TASK INSTRUCTIONS: However many lines the data holds, transcribe them all exactly.

Pixel coordinate grounding data
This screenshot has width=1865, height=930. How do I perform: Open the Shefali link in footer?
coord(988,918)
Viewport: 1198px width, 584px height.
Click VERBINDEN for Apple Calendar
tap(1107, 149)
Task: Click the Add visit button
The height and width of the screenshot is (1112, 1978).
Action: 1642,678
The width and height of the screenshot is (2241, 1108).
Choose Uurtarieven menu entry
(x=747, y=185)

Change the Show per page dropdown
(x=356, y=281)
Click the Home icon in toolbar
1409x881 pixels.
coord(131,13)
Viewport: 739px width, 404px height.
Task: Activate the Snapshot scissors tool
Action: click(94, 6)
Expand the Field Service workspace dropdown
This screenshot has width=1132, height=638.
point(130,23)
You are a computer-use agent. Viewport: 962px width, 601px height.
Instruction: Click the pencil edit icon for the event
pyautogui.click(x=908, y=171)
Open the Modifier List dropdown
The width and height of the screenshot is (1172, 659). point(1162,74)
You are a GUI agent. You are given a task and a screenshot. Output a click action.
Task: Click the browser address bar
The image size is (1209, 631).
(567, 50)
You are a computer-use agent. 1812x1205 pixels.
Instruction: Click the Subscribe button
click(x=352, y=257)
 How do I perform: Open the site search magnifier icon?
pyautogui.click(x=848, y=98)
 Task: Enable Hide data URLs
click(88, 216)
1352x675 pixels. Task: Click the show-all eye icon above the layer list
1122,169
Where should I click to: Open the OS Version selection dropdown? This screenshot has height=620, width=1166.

EXERCISE RESULT:
This screenshot has width=1865, height=930. How do I perform: Open the Shefali link in footer?
coord(988,918)
Viewport: 1198px width, 584px height.
Click VERBINDEN for Apple Calendar
tap(1107, 149)
Task: Click the Add visit button
The height and width of the screenshot is (1112, 1978).
Action: 1642,678
The width and height of the screenshot is (2241, 1108).
Choose Uurtarieven menu entry
(x=747, y=185)

Change the Show per page dropdown
(x=356, y=281)
Click the Home icon in toolbar
1409x881 pixels.
coord(131,13)
Viewport: 739px width, 404px height.
Task: Activate the Snapshot scissors tool
Action: click(94, 6)
Expand the Field Service workspace dropdown
This screenshot has width=1132, height=638.
point(130,23)
You are a computer-use agent. Viewport: 962px width, 601px height.
Instruction: Click the pencil edit icon for the event
pyautogui.click(x=908, y=171)
Open the Modifier List dropdown
The width and height of the screenshot is (1172, 659). point(1162,74)
You are a GUI agent. You are given a task and a screenshot. Output a click action.
Task: Click the browser address bar
The image size is (1209, 631).
(567, 50)
You are a computer-use agent. 1812x1205 pixels.
Instruction: Click the Subscribe button
click(x=352, y=257)
 How do I perform: Open the site search magnifier icon?
pyautogui.click(x=848, y=98)
 Task: Enable Hide data URLs
click(88, 216)
1352x675 pixels. Task: Click the show-all eye icon above the layer list
1122,169
Where should I click to: Open the OS Version selection dropdown? This screenshot has height=620, width=1166.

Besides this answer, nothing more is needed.